## Work instructions
Exactly the lines from the one containing "Given: Click the CHEEK PAD SIZES row header" through the final line of the data below, with pictures omitted, make up the answer.

◇ ◇ ◇

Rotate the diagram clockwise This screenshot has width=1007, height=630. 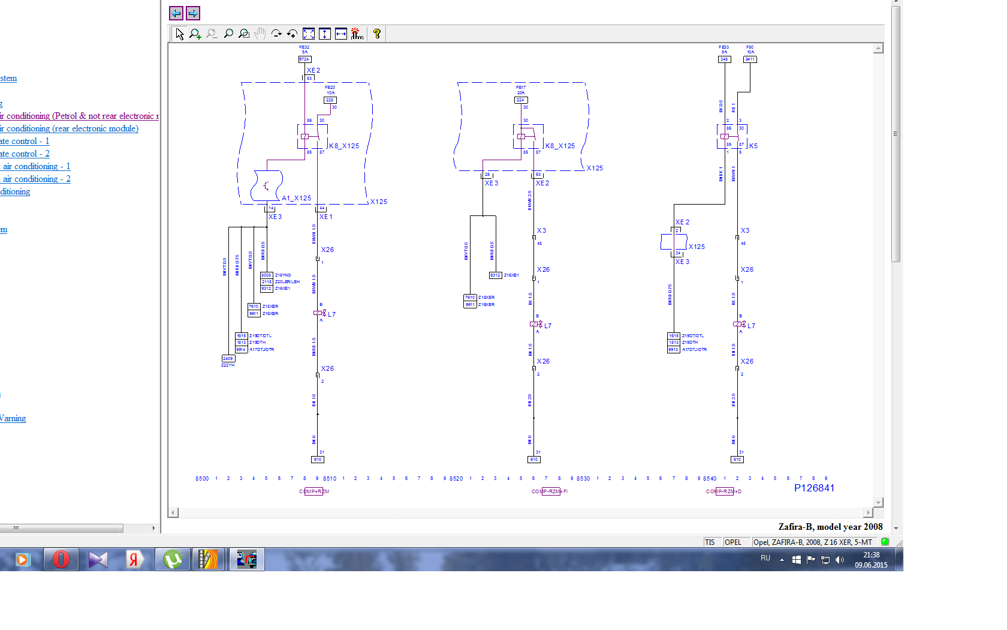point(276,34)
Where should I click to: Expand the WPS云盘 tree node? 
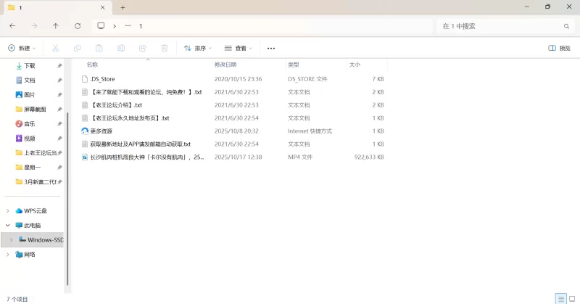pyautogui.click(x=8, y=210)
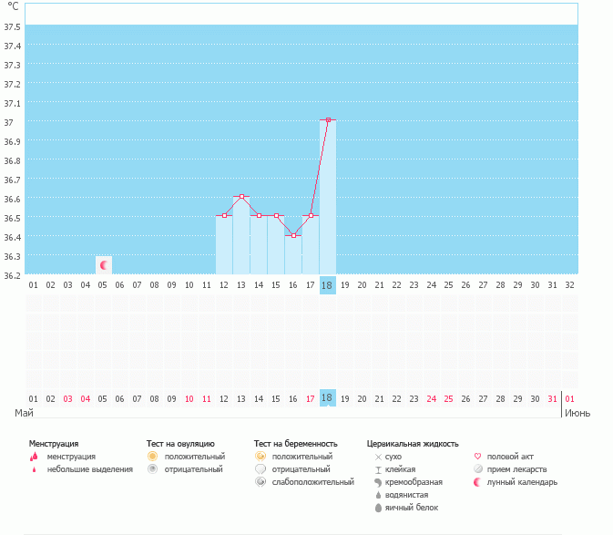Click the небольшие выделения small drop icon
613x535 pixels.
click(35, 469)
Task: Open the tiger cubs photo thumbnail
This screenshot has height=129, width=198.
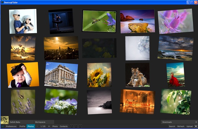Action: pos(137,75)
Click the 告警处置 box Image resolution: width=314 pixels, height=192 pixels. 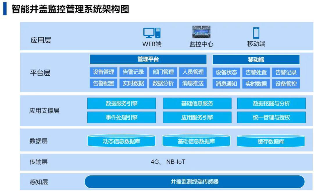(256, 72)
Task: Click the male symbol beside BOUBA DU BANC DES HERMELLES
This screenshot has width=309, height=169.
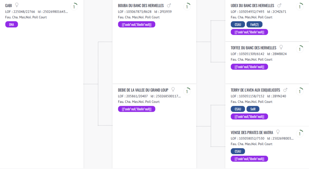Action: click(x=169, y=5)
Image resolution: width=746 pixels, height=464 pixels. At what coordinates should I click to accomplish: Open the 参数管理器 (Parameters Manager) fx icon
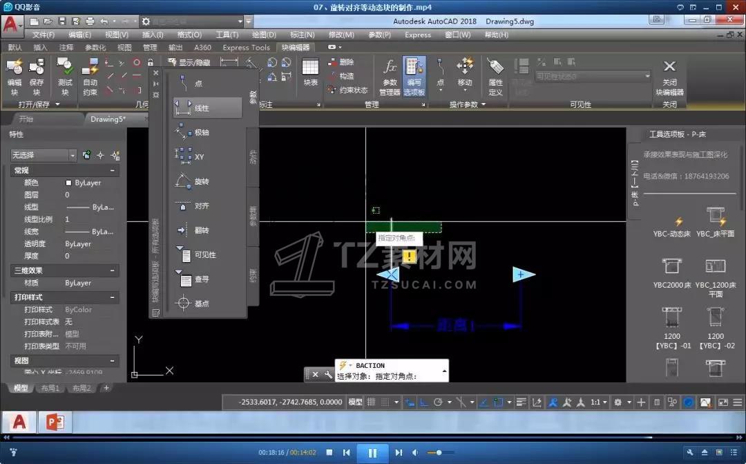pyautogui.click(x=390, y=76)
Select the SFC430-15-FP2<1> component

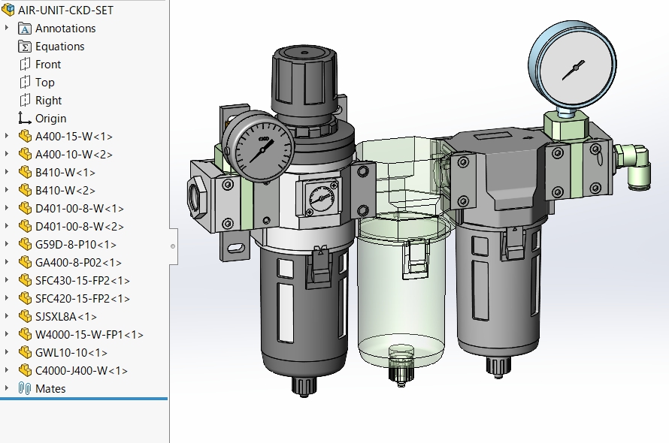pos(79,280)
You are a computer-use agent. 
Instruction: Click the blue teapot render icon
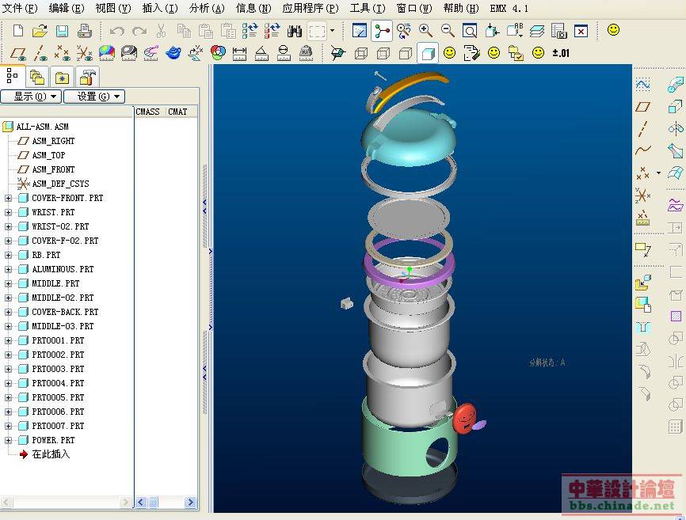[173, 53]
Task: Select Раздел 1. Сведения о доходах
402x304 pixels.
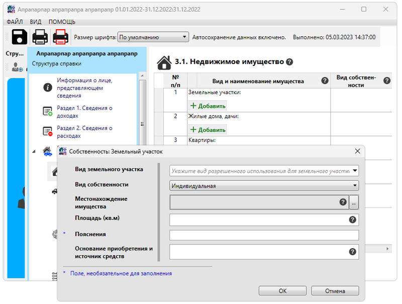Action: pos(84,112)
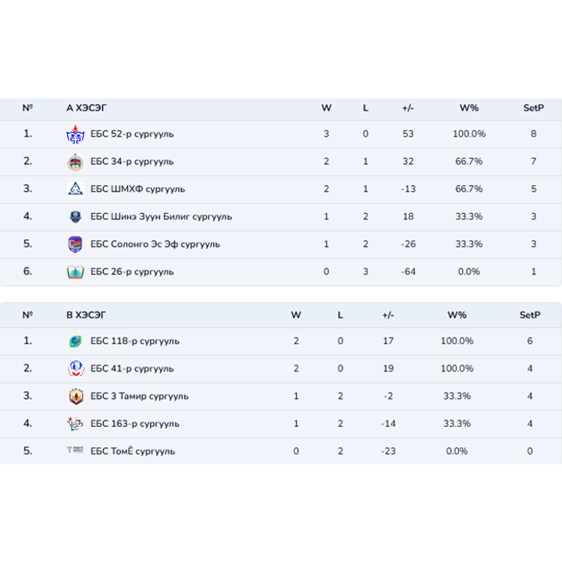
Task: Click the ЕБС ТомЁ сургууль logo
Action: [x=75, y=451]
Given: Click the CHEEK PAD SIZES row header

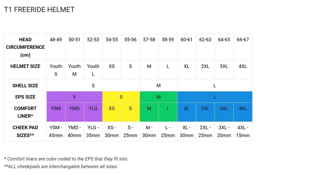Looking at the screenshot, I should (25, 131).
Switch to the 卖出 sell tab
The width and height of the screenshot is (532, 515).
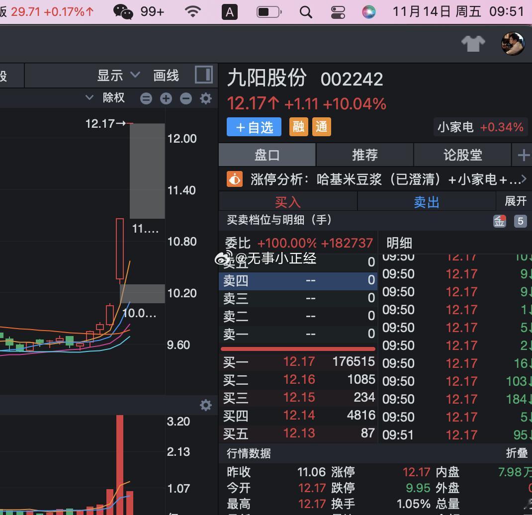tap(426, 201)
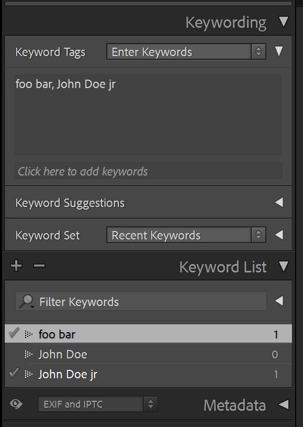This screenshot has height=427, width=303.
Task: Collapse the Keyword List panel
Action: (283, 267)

◇ ◇ ◇

## The answer
Given: Click the CHEEK PAD SIZES row header

Looking at the screenshot, I should (25, 131).
Switch to the 卖出 sell tab
The width and height of the screenshot is (532, 515).
tap(426, 201)
This screenshot has height=427, width=303.
Task: Collapse the Keyword List panel
Action: (283, 267)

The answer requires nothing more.